3. A lesson plan tracker for our technology trainers that lets them keep track of who they have visited at what schools and what they did. It also generates reports to submit to our supervisor as well as individual principals.
The power of this type of application is pretty much limitless and continues to impress me on a daily basis (and I’m not even that good ). It is well worth the time it takes to learn and though the learning curve is fairly steep for more advanced uses, simple databases can be set up by just about anyone who is familiar with spreadsheets.
I have to admit that database creation is something that continues to mystify me, but I know how to use them well enough to gather any information I might need. True, this website is powered by a database, but I still don’t understand how it all works “under the hood”. I just login, type, and with a little bit of whiz-bang magic my words appear here. Alright, so I understand it a little better than that, but what I’m getting at is databases are all around us. Those online stores and auction sites you shop at (Amazon, Ebay, Newegg) are all databases. The reference sites I’ve been mentioning this week are all databases, and heck, even the search engines that we use (Google, MSN, Yahoo) are databases too. They allow us to find information quickly, in an organized fashion, without having to know any code or special commands to access the information. Any word we want to look up, fact we want to know, or image we want to look at can be brought up with a simple query like “interactive math games” and viola, you have a list of popular math games to play online.

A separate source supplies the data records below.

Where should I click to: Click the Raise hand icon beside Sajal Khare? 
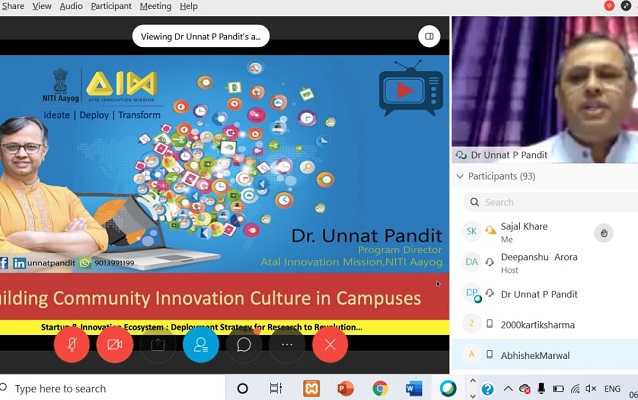(603, 233)
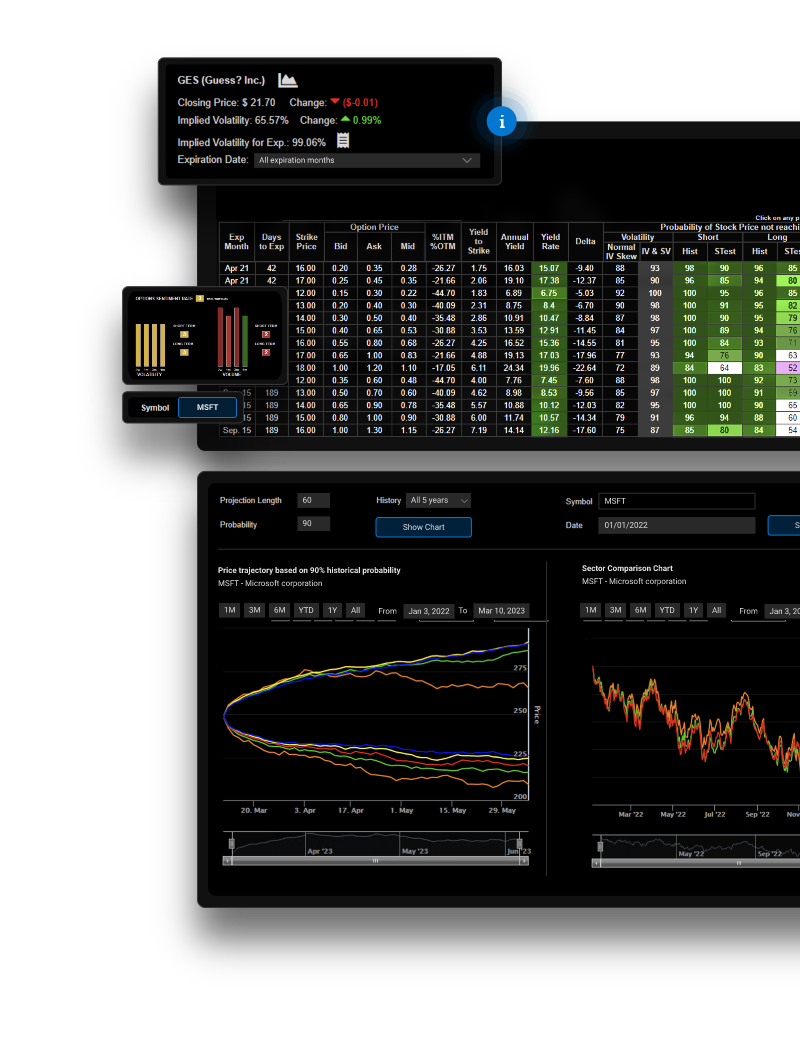Click the chart icon beside GES (Guess? Inc.)
This screenshot has height=1063, width=800.
pos(288,80)
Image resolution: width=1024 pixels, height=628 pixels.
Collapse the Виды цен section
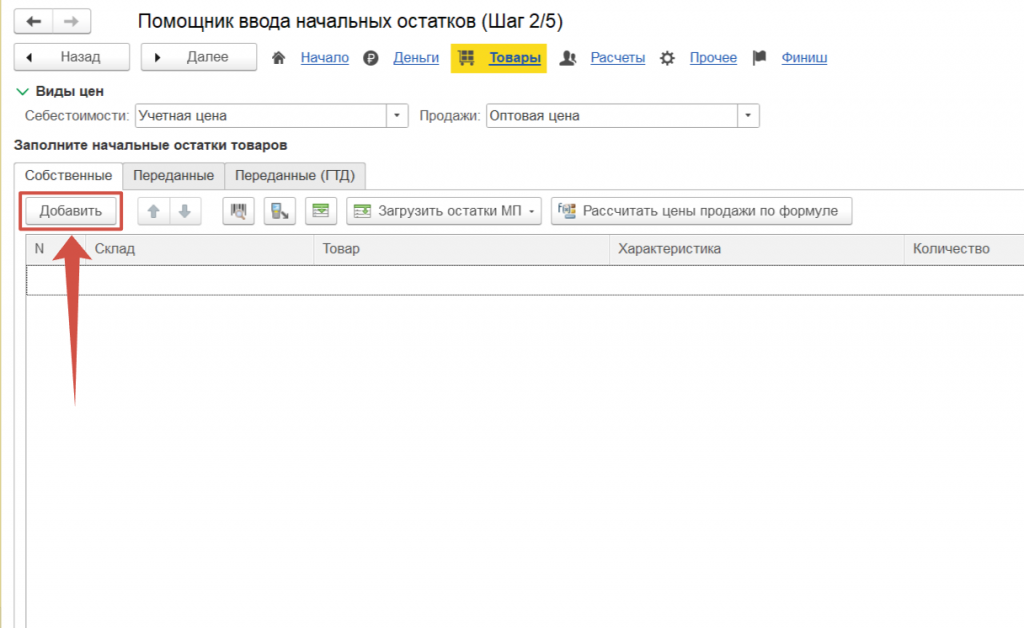22,92
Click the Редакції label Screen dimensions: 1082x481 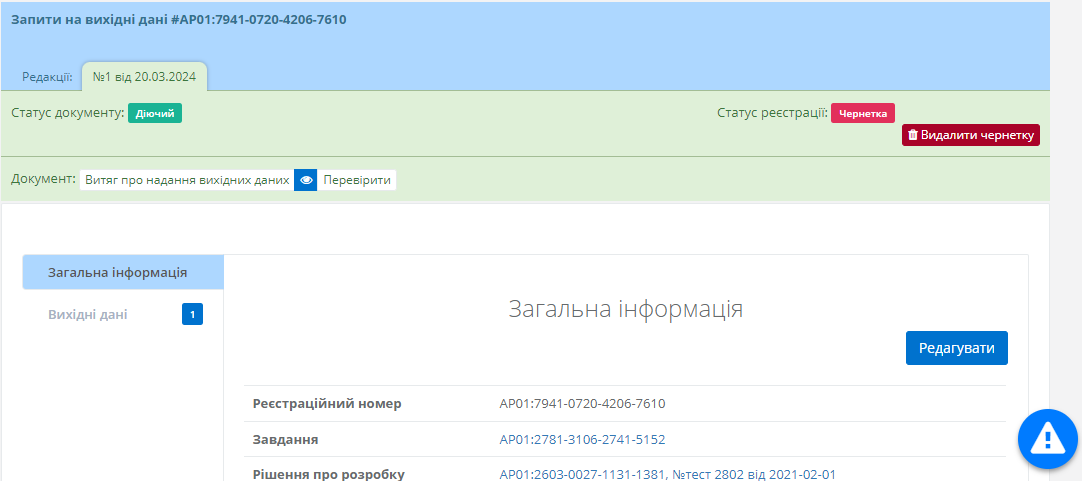click(47, 76)

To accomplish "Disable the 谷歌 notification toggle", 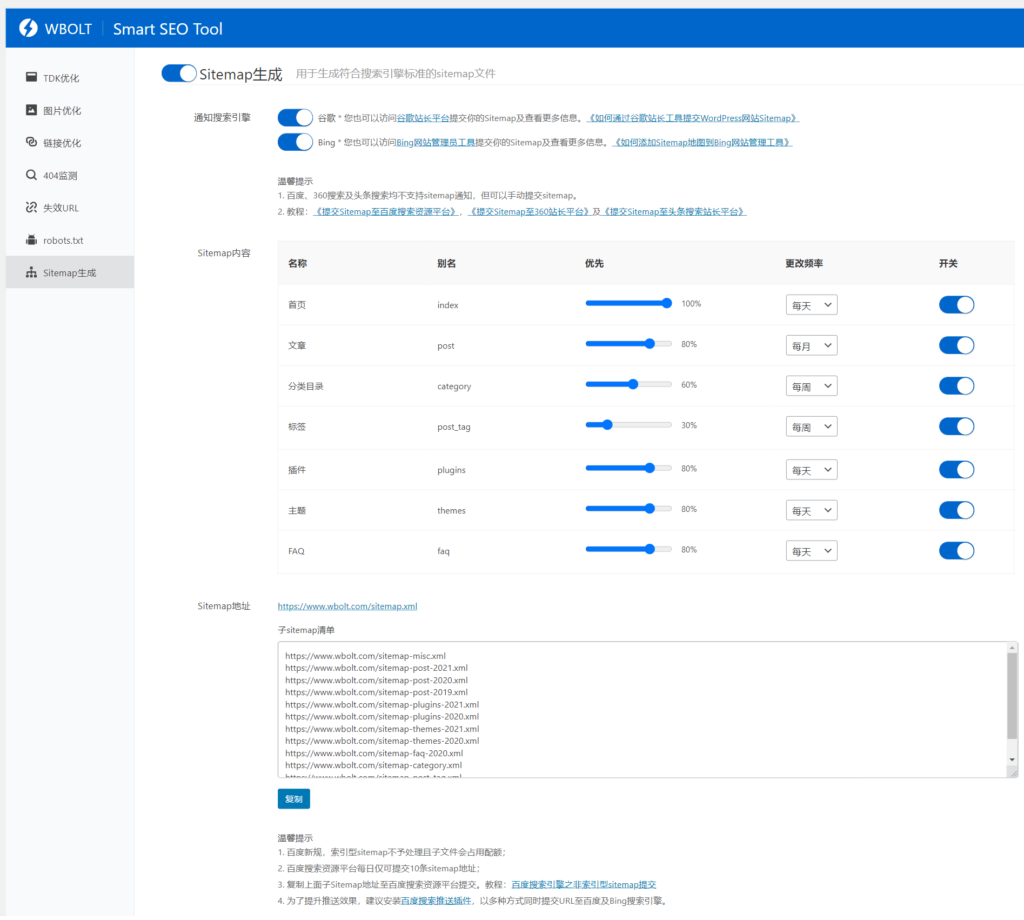I will (x=295, y=118).
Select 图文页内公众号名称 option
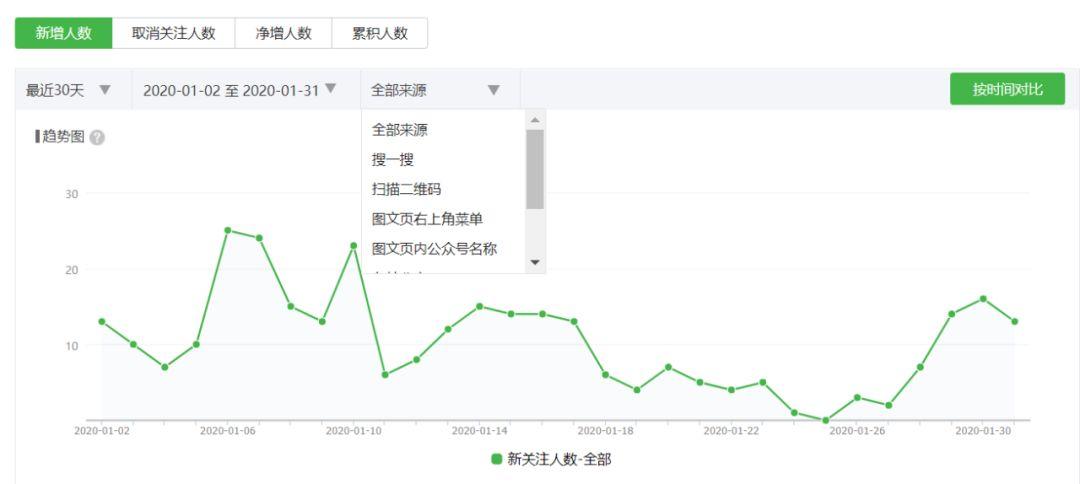Image resolution: width=1080 pixels, height=484 pixels. 435,249
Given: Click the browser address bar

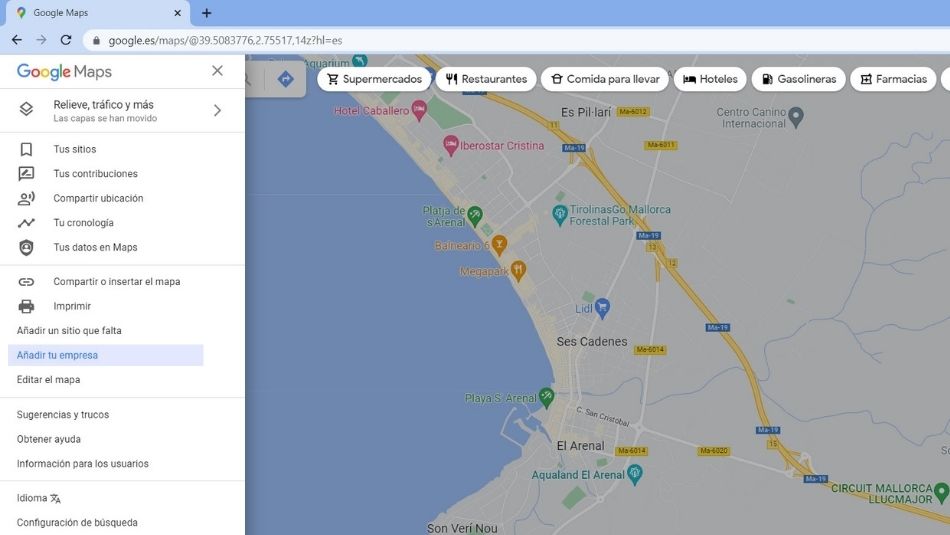Looking at the screenshot, I should pos(500,40).
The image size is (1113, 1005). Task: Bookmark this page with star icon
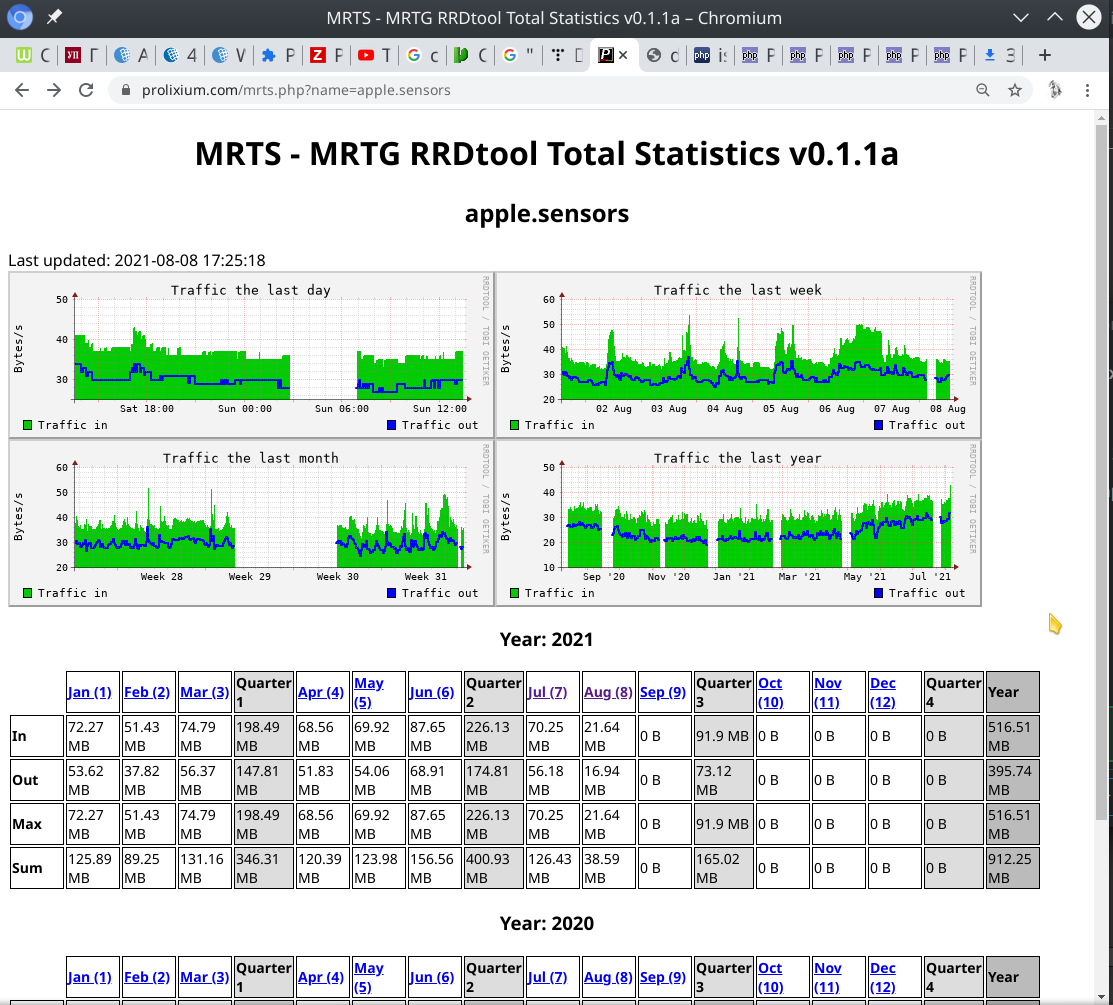[1015, 90]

What am I getting at? Why can’t teachers start using online databases to create their own reference websites? Rather than use a simple list of links on a webpage (which I use far too often), find a way to organize those links using search-able categories like the ones running down the left hand column of my site. Required readings in English could be labeled under multiple categories making them easier to find, data that students need for a Chemistry lab could be posted and safely archived for easier retrieval later. And it doesn’t have to be done with MS Access or some other database software. It can be done online, with a blog, or a social bookmarking website.
Tom maintains an excellent example of a self-made reference site that is both easy to navigate and retrieve links from since he uses a clever “folksonomy” for his categories. Any website that fits both History and English gets put into both of those categories, or into further categories like World War II or British Literature. His modest post about the reference site he’s created also points out how much safer it is to use a teacher created reference site or database instead of one on the “open web” by searching with Google:
As del.icio.us has been blocked by our county (yes I’ve petitioned all the people involved) I’ve decided I need to create my own version and I think this will work well -minus the worldwide community of course . With the press it bookmarklet it’s as easy as del.icio.us and I can even tag things with a little more flexibility. The fact that it is just for this site also makes it a good bit “safer” in a school setting.
I’ve got it started and figure I’ll grant author rights to certain people in the building/school system and start building the link collection again. You might recognize the links as being stolen from the fresh hot links list here.
The Ultimate Tag Warrior plug in for WP is pretty nice and written by someone who seems very interesting.
Now I just need to figure an easy way to import all the sites I’ve already tagged in del.icio.us.
Now, I know there are plenty of educators out there still struggling to wrap their heads around what a blog is, let alone actually use one the way Tom is, but with the availability of free blogs at Edublogs.org, WordPress.com, or many of the other free blogging sites out there, it’s definitely worth signing up for an account and playing around to see what you can come up with. In fact, pick a couple of trustworthy and technically savvy students to give you a hand and see what they could do given a simple mission; create a search-able reference site of spelling words, with the definitions as the main entries, or create a reference site of story starters (each post is the first paragraph of a story). You could even create a reference site of vocabulary words or study aids, so students can re-use the materials each year and add new ones to those already existing.